Você pode retomar a crítica do filme Na Praia à Noite Sozinha, que aparece abaixo, e continuá-la a partir da última frase?

TEXTO DE LEITURA —
══════
Young-hee é uma atriz famosa que tem a sua vida pessoal exposta após um caso com um homem casado. Ela decide abandonar a cidade europeia onde mora e dar uma pausa na carreira. Young-hee reencontra os velhos amigos e começa a refletir sobre suas possibilidades de futuro. Em noites regadas a álcool, ela se libera e diz o que realmente sente.

Crítica

Dentro do cenário cinematográfico atual, o sul-coreano Hong Sang-soo é um dos nomes que melhor sintetiza o conceito de depuração de estilo, construindo seus trabalhos sempre sobre uma base estética rigorosa e sobre variações dos mesmos temas, cenários e tipos. Na Praia à Noite Sozinha é mais um exemplar inequívoco da fórmula desenvolvida pelo diretor, que renova e amplia seu fascínio por conseguir, mesmo lidando com a repetição, manter-se aberto ao imprevisível, escondendo por trás de sua aparente simplicidade camadas de complexidade e poesia. “Tudo parece começar despretensiosamente... mas, então, as coisas passam a se descascar como uma laranja”, assim Martin Scorsese define o cinema de Sang-soo, que de seus incontáveis encontros à mesa entre amigos e amantes, invariavelmente regados a doses generosas de álcool – na forma do soju –, extrai delicadeza, comicidade e epifanias envoltas por uma sinceridade cortante.

O título, além de referenciar o poema de Walt Whitman, carrega outro elemento recorrente nos longas do cineasta: a conexão com a paisagem natural. A praia, assim como os parques e os santuários, configura um terreno familiar a Sang-soo, um local que funciona como válvula de escape, justamente o que parece procurar a protagonista da trama, Young-hee (Kim Min-hee), uma famosa atriz sul-coreana de passagem por Hamburgo. Visitando uma amiga que mora já há alguns anos na Alemanha, Young-hee aproveita também para se distanciar da repercussão de seu caso com um homem casado – um prestigiado cineasta. Por esse ponto de partida, é possível identificar ainda um viés mais autobiográfico do que de costume na obra do cineasta, um aparente reflexo de seu próprio envolvimento com a musa Min-hee.

Estruturalmente, Na Praia à Noite Sozinha se vale de um recurso já utilizado pelo diretor no excepcional Certo Agora, Errado Antes (2015), ao encerrar e reiniciar o longa, com direito a uma nova sequência de créditos. Aqui, porém, existe uma diferença fundamental nessa estruturação, já que a divisão não resulta em duas metades de durações equivalentes, representando pontos de vista distintos de uma mesma história, como no longa anterior, mas sim numa espécie de capítulo independente, mais curto, que mimetiza um rito de passagem. Não à toa, Young-hee, em uma cena inesperada, se ajoelha e reza antes de atravessar uma ponte, ato simbólico de seu desejo de iniciar um novo caminho. O choque do estranho em terras estrangeiras desse ato inicial funciona como o retrato inverso do visto em A Visitante Francesa (2012), no qual a personagem de Isabelle Huppert se deparava com as particularidades sul-coreanas, e que também tinha na praia um cenário primordial.
══════
Itens para localizar palavras e elementos
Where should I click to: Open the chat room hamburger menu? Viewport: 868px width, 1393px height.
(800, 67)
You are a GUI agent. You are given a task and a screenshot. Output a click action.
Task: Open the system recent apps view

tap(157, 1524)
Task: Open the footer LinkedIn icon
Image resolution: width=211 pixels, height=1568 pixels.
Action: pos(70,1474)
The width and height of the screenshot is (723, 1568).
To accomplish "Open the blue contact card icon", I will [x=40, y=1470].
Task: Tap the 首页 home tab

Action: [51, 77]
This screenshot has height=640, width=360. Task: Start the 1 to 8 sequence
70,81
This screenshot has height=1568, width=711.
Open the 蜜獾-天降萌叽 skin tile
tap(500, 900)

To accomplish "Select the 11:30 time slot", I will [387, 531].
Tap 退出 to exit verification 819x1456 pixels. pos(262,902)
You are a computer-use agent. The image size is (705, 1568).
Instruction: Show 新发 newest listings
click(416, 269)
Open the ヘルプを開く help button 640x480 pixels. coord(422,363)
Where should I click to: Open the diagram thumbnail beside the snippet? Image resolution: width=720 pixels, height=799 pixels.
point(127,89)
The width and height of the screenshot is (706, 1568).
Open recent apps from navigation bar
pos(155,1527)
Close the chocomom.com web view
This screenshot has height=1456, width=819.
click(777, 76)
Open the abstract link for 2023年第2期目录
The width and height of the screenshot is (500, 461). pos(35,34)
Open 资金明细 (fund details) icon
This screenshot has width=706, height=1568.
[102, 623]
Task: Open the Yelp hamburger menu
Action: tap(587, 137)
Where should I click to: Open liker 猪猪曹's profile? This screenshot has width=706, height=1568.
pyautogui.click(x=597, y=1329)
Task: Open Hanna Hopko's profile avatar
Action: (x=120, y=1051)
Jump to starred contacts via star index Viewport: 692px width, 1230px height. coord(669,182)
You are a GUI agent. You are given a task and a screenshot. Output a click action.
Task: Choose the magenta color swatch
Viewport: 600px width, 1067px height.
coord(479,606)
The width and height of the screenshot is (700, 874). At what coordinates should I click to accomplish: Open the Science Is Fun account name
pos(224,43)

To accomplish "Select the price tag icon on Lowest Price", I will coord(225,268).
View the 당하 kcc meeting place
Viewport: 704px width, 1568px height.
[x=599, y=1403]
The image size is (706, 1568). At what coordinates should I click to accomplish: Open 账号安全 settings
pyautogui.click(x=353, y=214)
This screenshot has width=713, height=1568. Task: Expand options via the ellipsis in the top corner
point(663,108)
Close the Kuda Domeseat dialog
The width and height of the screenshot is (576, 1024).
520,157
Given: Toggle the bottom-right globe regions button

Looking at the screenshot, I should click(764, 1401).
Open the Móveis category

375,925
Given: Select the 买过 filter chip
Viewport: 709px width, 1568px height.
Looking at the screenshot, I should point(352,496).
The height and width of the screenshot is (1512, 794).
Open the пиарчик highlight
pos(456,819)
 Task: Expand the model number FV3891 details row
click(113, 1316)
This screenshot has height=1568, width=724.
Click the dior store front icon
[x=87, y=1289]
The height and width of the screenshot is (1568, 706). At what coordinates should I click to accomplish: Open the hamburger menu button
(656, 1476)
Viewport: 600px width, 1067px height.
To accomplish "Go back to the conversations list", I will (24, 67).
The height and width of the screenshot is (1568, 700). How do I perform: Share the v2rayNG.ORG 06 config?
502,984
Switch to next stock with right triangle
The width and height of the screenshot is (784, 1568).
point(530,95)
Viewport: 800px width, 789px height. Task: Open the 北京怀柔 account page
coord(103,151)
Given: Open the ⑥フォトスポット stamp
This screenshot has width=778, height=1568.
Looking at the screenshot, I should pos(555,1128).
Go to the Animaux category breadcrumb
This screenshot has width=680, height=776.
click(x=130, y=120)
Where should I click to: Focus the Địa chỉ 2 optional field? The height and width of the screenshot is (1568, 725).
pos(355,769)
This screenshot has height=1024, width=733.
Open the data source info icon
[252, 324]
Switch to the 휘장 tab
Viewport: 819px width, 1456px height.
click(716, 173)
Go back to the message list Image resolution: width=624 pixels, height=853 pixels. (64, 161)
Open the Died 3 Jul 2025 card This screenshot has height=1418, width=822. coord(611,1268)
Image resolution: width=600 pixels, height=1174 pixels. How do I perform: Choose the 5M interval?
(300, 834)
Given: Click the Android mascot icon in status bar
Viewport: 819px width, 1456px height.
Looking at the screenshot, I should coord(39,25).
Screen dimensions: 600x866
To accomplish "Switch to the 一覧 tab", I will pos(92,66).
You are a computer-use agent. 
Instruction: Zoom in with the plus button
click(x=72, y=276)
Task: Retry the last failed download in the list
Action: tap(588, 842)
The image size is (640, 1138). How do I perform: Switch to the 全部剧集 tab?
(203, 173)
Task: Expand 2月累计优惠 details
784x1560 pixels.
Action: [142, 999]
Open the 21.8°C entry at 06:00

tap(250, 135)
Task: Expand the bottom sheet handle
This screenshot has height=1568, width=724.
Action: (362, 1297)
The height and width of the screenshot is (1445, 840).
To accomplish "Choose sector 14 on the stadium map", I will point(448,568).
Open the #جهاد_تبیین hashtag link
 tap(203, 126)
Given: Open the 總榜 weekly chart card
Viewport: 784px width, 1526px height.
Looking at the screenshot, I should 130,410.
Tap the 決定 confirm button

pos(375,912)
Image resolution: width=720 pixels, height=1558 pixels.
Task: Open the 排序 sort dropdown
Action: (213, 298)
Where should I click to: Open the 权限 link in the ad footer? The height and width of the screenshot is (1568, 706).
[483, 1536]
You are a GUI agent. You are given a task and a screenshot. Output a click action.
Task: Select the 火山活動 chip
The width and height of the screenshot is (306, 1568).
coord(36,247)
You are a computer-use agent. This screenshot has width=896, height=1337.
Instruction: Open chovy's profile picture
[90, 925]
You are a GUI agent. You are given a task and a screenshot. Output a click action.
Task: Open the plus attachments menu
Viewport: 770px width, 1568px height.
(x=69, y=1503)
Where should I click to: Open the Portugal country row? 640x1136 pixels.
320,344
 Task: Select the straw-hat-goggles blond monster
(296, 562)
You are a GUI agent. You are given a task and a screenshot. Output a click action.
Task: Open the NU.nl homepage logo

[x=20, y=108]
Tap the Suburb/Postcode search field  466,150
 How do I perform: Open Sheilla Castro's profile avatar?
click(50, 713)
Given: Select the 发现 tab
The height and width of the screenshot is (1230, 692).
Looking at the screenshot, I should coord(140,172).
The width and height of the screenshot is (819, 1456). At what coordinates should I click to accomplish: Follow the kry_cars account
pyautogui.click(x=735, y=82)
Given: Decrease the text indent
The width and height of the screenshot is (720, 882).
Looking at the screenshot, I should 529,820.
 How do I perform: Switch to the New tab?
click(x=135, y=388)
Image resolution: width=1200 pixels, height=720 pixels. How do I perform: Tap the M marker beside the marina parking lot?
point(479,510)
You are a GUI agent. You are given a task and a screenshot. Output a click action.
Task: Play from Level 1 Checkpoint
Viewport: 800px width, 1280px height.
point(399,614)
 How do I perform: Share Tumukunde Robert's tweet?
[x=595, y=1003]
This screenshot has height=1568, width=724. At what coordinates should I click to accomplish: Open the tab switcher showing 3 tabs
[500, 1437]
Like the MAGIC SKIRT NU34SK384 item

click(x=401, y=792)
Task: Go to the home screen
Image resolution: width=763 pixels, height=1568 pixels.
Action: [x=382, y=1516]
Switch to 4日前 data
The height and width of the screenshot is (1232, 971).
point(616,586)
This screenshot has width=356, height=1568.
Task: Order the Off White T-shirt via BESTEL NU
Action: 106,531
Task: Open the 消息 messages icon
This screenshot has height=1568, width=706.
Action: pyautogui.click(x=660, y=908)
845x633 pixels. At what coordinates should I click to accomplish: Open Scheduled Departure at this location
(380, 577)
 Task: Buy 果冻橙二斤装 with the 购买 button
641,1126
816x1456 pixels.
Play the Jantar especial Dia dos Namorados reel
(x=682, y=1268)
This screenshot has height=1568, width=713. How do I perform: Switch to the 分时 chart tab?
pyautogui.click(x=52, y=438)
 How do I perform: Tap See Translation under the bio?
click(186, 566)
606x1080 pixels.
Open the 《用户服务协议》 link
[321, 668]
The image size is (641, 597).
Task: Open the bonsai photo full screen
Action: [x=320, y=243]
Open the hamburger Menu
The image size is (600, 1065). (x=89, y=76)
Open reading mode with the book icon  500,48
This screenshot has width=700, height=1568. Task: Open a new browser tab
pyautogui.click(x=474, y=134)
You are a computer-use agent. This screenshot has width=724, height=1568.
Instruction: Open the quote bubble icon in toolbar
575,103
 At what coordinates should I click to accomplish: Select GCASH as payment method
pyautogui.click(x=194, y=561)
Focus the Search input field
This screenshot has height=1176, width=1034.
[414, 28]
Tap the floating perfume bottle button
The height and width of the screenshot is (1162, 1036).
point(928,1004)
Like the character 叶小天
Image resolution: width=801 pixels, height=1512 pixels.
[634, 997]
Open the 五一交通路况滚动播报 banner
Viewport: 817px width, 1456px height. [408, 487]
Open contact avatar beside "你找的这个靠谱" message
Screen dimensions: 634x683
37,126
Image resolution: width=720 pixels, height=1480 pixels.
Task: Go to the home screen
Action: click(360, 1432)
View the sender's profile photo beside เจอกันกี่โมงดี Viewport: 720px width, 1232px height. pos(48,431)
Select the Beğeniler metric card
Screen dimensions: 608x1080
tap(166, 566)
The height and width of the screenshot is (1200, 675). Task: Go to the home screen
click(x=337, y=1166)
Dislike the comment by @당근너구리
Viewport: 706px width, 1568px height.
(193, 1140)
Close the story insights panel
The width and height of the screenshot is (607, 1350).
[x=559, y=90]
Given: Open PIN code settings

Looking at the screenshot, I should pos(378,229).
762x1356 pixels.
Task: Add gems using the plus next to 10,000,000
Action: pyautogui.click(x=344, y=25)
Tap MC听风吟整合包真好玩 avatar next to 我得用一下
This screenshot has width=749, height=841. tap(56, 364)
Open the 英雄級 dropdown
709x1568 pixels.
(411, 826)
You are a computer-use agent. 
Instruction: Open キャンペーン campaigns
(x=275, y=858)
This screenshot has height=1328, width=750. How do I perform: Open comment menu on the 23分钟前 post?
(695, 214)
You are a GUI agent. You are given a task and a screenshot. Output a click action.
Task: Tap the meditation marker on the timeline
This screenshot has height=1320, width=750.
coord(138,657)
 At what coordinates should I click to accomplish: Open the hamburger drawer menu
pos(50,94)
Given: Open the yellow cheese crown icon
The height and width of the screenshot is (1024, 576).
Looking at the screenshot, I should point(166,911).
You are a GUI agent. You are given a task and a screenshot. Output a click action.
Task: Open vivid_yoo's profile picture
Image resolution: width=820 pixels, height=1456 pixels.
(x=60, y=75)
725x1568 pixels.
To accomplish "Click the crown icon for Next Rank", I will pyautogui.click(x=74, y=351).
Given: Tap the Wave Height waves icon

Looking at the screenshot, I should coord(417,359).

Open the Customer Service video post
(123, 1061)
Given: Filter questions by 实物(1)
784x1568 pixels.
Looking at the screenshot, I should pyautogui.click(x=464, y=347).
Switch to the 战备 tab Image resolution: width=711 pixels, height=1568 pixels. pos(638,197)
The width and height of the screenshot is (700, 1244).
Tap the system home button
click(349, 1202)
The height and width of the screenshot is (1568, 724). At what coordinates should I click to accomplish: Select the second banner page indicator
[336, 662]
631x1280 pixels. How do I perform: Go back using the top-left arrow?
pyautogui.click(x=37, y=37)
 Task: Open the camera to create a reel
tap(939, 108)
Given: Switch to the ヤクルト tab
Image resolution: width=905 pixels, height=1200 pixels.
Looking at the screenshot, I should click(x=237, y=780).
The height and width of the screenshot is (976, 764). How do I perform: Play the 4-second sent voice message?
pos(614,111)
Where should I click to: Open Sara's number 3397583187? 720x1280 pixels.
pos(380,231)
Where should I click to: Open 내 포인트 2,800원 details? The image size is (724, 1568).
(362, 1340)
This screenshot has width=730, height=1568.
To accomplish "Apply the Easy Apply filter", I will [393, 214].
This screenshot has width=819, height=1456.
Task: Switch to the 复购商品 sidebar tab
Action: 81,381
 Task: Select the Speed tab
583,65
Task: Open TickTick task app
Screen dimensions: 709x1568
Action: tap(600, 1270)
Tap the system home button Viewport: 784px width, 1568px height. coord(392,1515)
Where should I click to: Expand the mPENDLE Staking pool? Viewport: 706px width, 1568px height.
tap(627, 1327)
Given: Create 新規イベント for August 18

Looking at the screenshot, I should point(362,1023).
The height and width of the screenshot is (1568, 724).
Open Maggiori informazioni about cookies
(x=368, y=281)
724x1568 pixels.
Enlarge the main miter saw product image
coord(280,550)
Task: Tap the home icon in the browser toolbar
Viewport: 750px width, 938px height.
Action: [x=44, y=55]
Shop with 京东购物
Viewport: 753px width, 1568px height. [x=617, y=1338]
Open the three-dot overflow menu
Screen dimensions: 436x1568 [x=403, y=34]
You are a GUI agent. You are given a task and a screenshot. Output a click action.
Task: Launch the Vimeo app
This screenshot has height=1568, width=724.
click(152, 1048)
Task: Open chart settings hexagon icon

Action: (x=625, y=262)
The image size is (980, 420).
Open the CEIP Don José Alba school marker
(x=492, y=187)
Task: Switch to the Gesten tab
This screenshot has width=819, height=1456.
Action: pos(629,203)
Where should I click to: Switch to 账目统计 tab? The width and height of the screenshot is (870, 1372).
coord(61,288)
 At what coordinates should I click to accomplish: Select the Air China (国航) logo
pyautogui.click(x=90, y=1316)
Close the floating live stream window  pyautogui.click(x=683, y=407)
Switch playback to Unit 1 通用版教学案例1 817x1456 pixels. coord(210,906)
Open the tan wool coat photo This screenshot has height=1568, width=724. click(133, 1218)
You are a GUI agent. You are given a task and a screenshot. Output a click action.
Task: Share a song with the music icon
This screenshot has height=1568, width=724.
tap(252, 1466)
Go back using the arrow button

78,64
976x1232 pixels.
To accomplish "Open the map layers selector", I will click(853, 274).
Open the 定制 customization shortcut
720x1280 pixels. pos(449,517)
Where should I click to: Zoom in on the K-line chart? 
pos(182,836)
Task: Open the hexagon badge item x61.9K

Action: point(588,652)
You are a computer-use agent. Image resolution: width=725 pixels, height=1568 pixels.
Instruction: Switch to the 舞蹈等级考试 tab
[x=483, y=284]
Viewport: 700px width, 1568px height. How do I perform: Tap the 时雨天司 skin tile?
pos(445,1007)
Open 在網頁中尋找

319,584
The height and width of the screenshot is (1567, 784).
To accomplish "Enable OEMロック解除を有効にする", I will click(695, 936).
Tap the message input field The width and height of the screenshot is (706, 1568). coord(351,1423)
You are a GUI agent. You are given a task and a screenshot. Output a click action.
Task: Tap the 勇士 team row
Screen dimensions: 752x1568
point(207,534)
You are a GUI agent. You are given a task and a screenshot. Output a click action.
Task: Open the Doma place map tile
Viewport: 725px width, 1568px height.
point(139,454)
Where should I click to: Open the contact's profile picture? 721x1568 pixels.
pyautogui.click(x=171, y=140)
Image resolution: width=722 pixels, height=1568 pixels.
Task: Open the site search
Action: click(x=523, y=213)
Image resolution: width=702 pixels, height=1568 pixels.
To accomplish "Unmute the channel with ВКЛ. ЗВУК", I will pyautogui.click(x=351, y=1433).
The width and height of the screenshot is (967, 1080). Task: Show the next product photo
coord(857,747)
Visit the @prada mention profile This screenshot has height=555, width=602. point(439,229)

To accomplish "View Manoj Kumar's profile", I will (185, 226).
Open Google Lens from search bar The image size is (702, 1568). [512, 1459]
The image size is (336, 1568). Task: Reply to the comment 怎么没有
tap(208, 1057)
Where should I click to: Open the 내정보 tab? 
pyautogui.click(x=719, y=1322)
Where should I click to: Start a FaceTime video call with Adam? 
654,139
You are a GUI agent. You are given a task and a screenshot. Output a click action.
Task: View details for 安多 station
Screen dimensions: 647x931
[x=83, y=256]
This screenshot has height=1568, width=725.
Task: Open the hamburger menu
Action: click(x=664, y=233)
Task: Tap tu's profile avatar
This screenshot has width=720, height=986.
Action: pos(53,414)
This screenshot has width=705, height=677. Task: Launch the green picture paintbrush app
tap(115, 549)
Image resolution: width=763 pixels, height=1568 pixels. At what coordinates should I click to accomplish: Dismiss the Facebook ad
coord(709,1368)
══════
RESPOSTA —
É numa enigmática sequência à beira-mar que se encerra esse prólogo germânico, com Young-hee desacordada sendo carregada por um homem – que se supõe seja o mesmo desconhecido visto anteriormente interpelando-a. Um rapto ou um resgate? De encontro à realidade ou à fantasia? Sang-soo sustenta até o fim essa aura ambígua sobre o que vemos, iniciando o segundo ato justamente com a imagem da protagonista em uma sala de cinema, contemplando a tela. De volta à Coreia do Sul, ela se depara com velhos conhecidos, ainda enfrentando o processo de superação do término de seu relacionamento. A cada reencontro, a constatação de todos é unânime: de que Young-hee aparente estar mais madura. Afirmação que não sabe exatamente como assimilar, mas à qual reage de modo direto e franco, como ao responder que um dos amigos, por sua vez, parece mais velho e doente.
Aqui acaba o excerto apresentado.